Андреас опешил. Вонни никогда не шутила по поводу своих запоев, а об алкогольном прошлом предпочитала помалкивать.
– У тебя проблемы? – спросил он.
– Ага. Я поцапалась со всей этой заморской молодежью. Буквально с каждым из них.
– Я думал, они тебе нравятся, да и они к тебе очень привязаны, – удивился Андреас.
– Не знаю, в чем дело, Андреас. Я как злобный хорек, и ничто в последние дни меня не радует. Меня раздражает каждое их слово.
– Это на тебя не похоже. Ты всегда стараешься поддерживать мир, сглаживать противоречия…
– Но только не сейчас, Андреас. Я как будто растревожена. Наверное, это из-за яхты и множества напрасных жертв все кажется бессмысленным. Все бессмысленно. – Она мерила шагами свою маленькую мастерскую.
– В твоей жизни много смысла, – возразил он.
– Да? В самом деле? Сегодня мне так не кажется. Как по мне, я просто глупая женщина, так и буду торчать вдали от родины, пока не умру.
– Вонни, все мы здесь когда-нибудь умрем. – Андреас был сбит с толку.
– Нет, ты не понимаешь: во всем этом есть какое-то ощущение никчемности. Много лет назад такое же чувство заставило меня пойти в верхние кварталы и набраться раки до потери сознания. Андреас, мой добрый друг, не дай мне снова ступить на этот путь.
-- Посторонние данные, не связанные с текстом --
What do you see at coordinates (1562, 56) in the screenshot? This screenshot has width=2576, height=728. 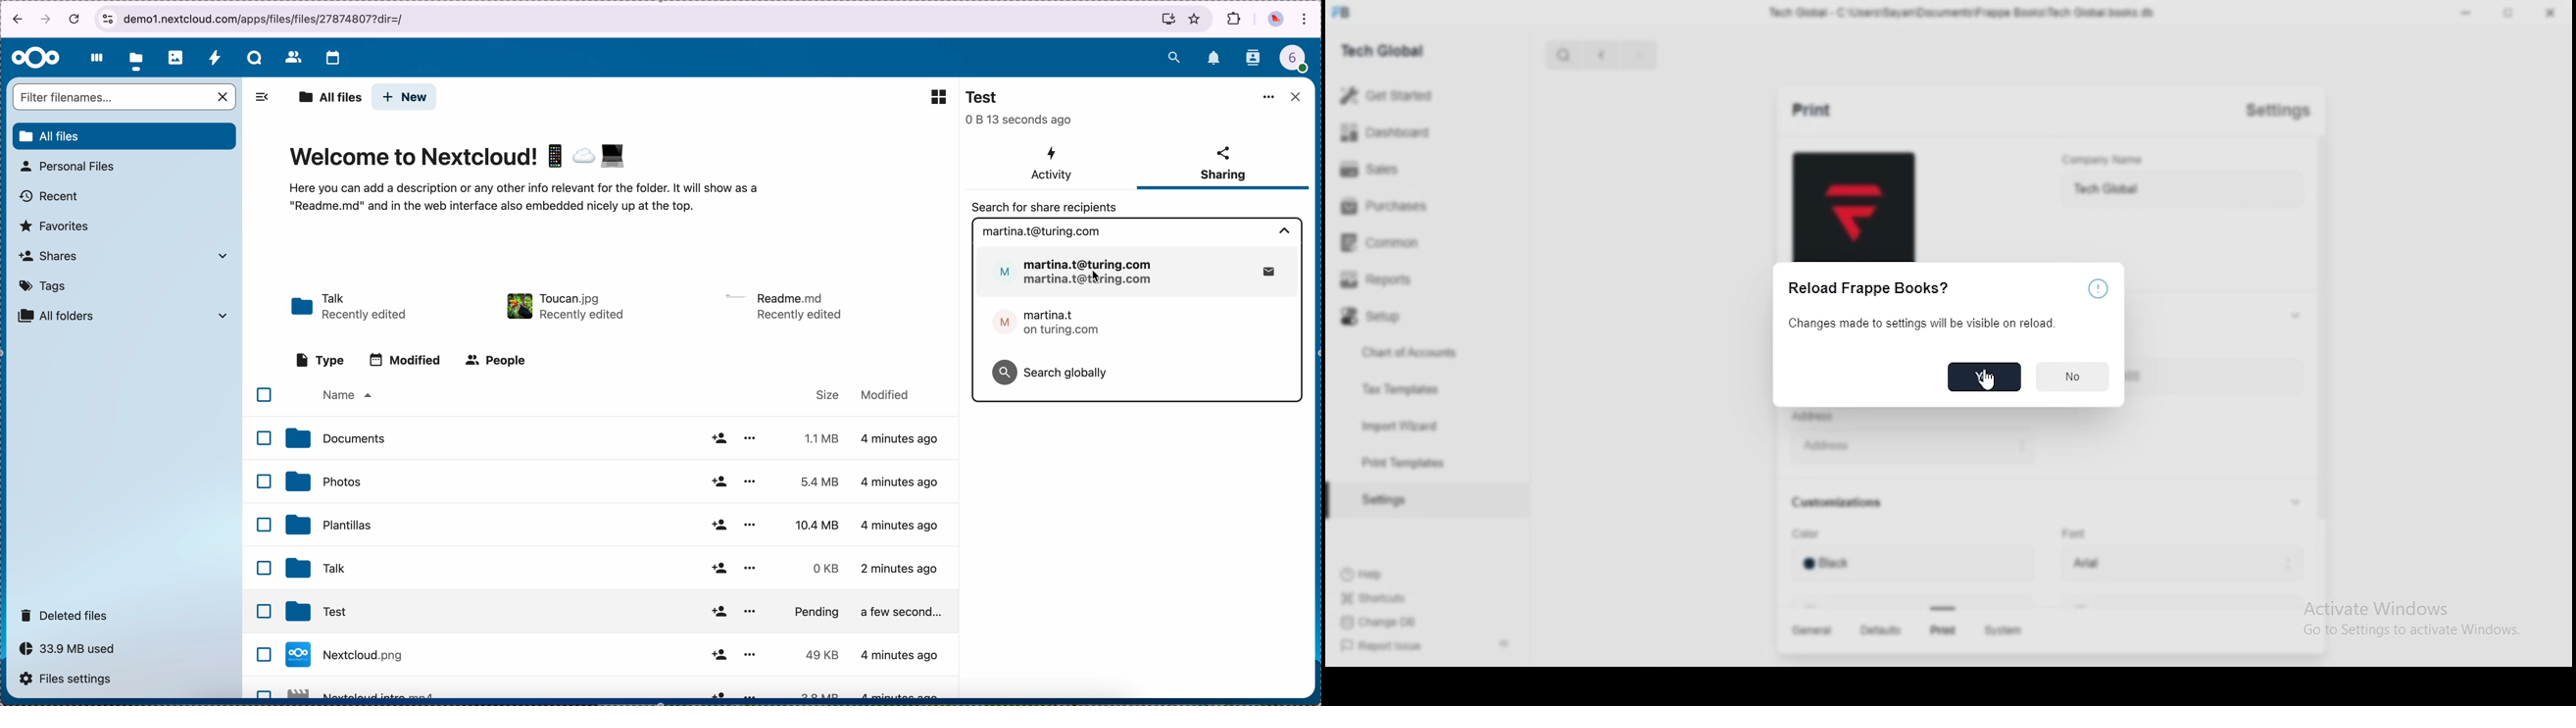 I see `search` at bounding box center [1562, 56].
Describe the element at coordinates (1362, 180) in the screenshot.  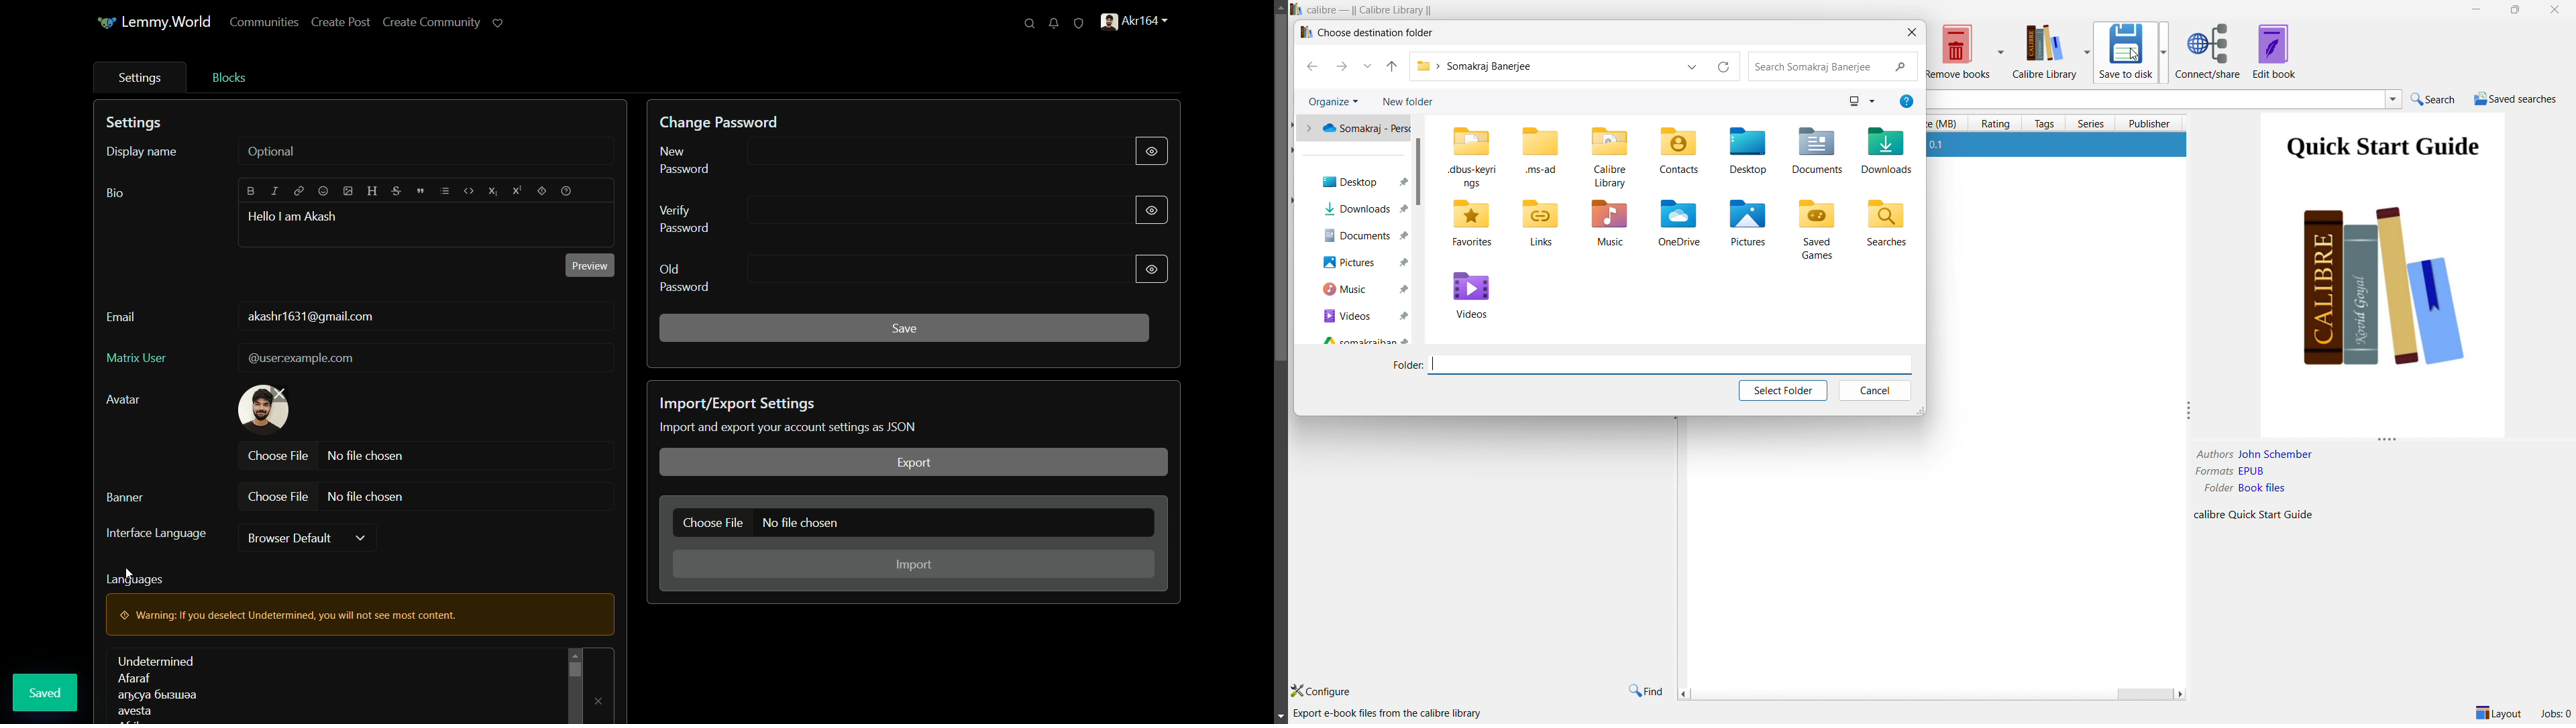
I see `Desktop  ` at that location.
Он положил руку ей на плечо:
– Ну конечно не дам! Ты так упорно выбиралась из этой ямы. Никто не позволит тебе снова упасть.
– Но до чего же моя жизнь бестолкова, раз за мной нужен глаз да глаз, раз меня нужно спасать и оберегать! Мне кажется, пока я рассказывала свою историю этим юнцам, я осознала всю свою глупость и эгоистичность. И поэтому мне вдруг захотелось напиться и забыться.
– Обычно ты забываешь свое горе, помогая другим людям. Так ты помогаешь еще и себе. За это тебя и любят.
– Если и так, то этот фокус больше не работает, и вообще, я больше не хочу никому помогать, хочу все это вычеркнуть. Да и люди меня больше не любят. Такое чувство, что все от меня шарахаются и бегут за сотню километров.
Андреас принял внезапное решение:
– Вонни, не откажешь в помощи? Мои руки совсем плохи, не могла бы ты пойти со мной и помочь мне с долмадес?[15] Эти старые пальцы уже не гнутся, попробуй тут затолкать начинку в виноградные листья. Прошу, давай закрывай свою лавку, и пойдем со мной в таверну. Сделай мне одолжение, хорошо?
– И конечно, у тебя там полно кофе и мороженого, чтобы я и думать забыла о дьявольском спиртном, – слабо улыбнулась она.